Kürzlich kontaktierte mich verzweifelt eine meiner Nichten. Ihr Gesicht war so stark geschwollen, dass sie kaum noch sehen konnte. Auch ihr Hals zeigte ähnliche Symptome. Sie vermutete, dass eines der zwei Medikamente, die sie seit dem Vorabend einnahm, um ihre Monatsblutungen zu unterdrücken, die Ursache sein könnte. Diese waren notwendig für eine bevorstehende gynäkologische Operation. Das Internet bestätigte jedoch keine bekannten Allergie-Risiken dieser Medikamente.
Nachdem wir alternative Ursachen in Betracht zogen, stellte sich heraus, dass meine Nichte zwei Tage zuvor eine Gesichtsbehandlung in einem Kosmetikstudio hatte, bei der verschiedene Öle aufgetragen wurden – genau an den betroffenen Stellen.

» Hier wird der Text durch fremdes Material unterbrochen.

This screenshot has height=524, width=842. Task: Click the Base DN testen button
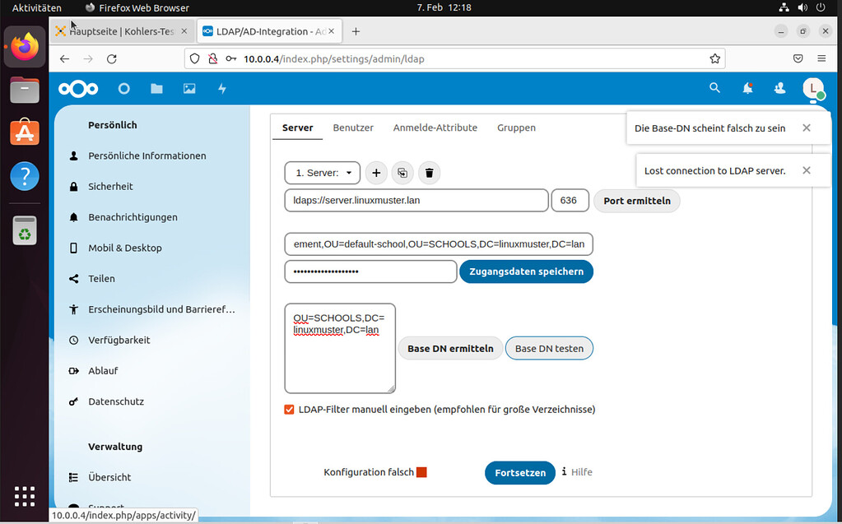[549, 349]
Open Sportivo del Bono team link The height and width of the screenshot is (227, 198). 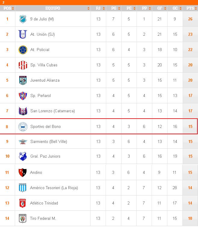[45, 127]
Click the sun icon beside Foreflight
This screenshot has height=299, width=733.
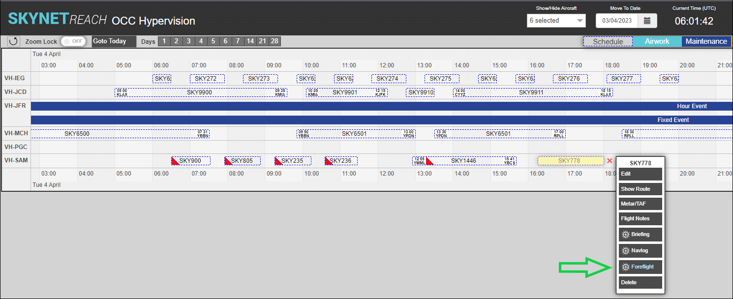[x=625, y=267]
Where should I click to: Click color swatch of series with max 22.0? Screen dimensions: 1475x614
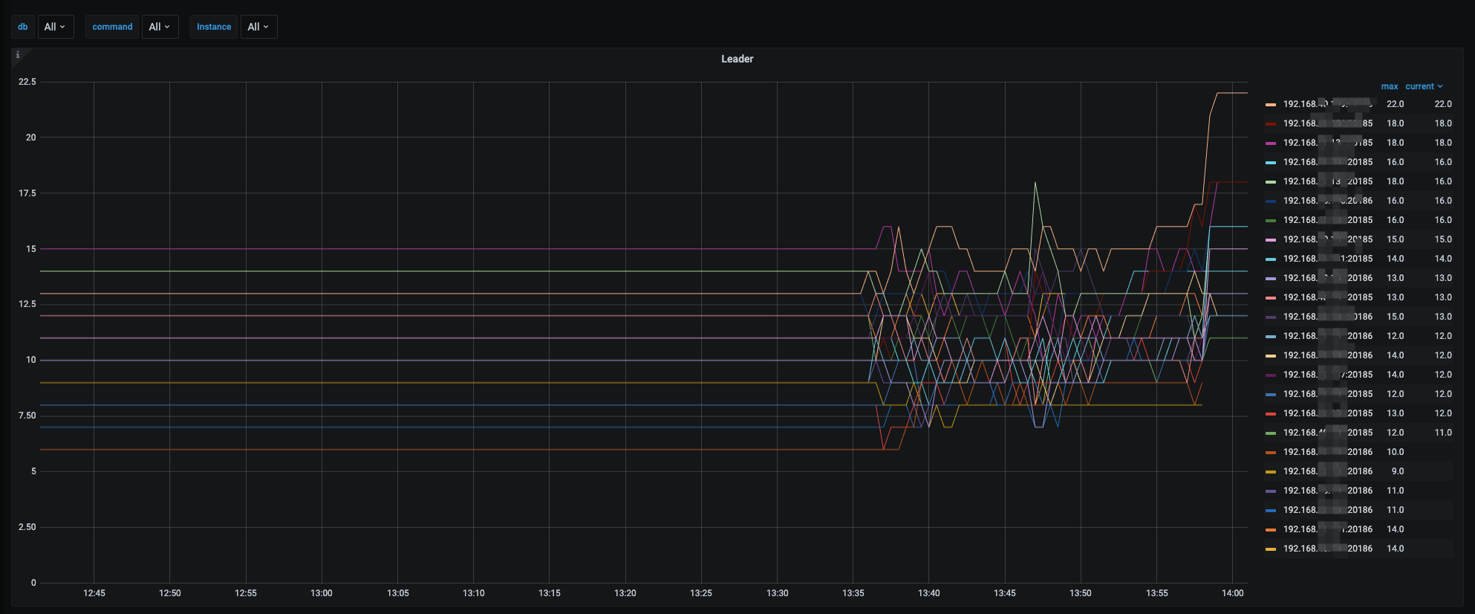(x=1271, y=105)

Dermatologe und Allergie-Epidemiologe Wolfgang Uter von der Universität Erlangen-Nürnberg äußerte sich dazu: «Es handelt sich vermutlich um eine Kontaktallergie, da Arzneimittel in der Regel großflächige Ausschläge verursachen.» Bei bis zu einem Viertel der Bevölkerung treten solche Allergien auf.
Eine allergische Reaktion entsteht, wenn ein Stoff die Haut durchdringt und sich mit Proteinen verbindet, sodass das Immunsystem sie als fremd erkennt. Die Symptome können nach 12 bis 72 Stunden auftreten – bei meiner Nichte innerhalb von drei Tagen.

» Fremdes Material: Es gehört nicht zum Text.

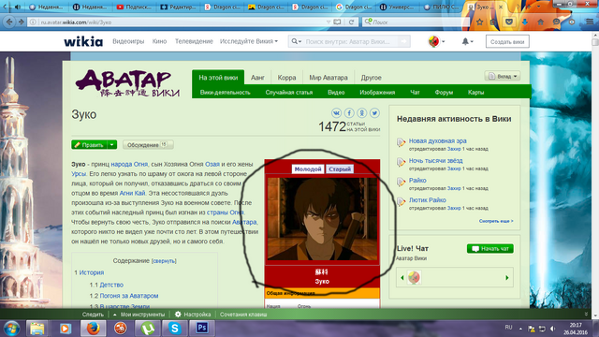Open Исследуйте Викия dropdown menu
Screen dimensions: 599x337
pos(249,41)
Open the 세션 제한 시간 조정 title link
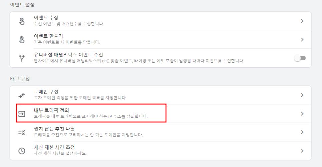The width and height of the screenshot is (322, 167). tap(54, 147)
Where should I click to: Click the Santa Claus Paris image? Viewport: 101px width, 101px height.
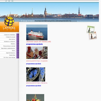click(37, 53)
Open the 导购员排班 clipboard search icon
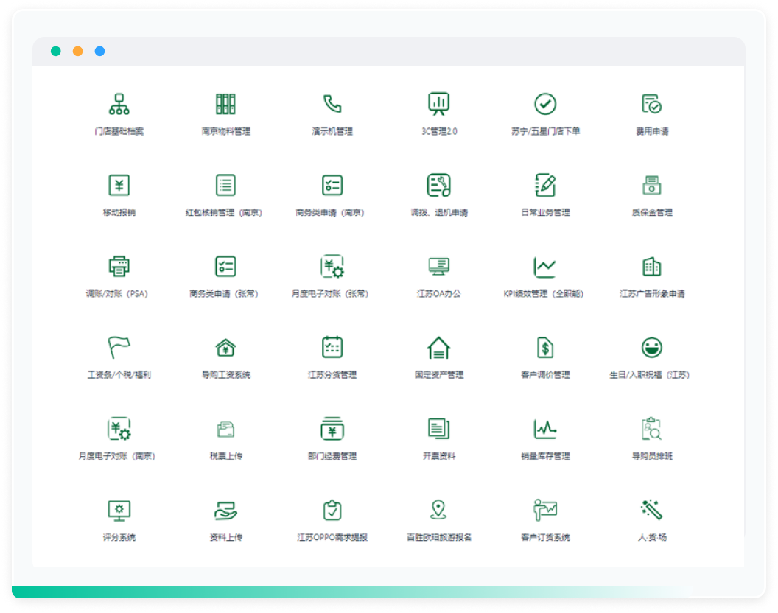 click(x=651, y=428)
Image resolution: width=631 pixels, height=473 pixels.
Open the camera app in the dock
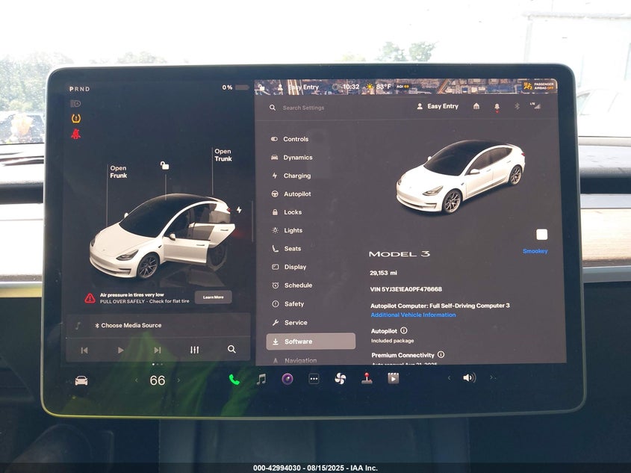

Uter erklärt: «Warum manche Personen auf bestimmte Stoffe allergisch reagieren, ist noch unklar.» Häufiger Kontakt erhöht jedoch das Risiko. So sind Haarfärbemittel für Friseure oder Konservierungsmittel in Farben für Maler oft Allergieauslöser.
Uter vermutet ätherische Öle als Auslöser der Allergie: «Pflanzenstoffe, insbesondere Terpene in Zitrus- und Kräuterölen, können durch Oxidation hochallergen werden.»
Dies zeigt, dass Naturstoffe nicht automatisch gesünder sind als synthetische Produkte. Nach gründlicher Gesichtsreinigung ließen die Symptome rasch nach. Meine Nichte konnte sich wie geplant ihrer OP unterziehen.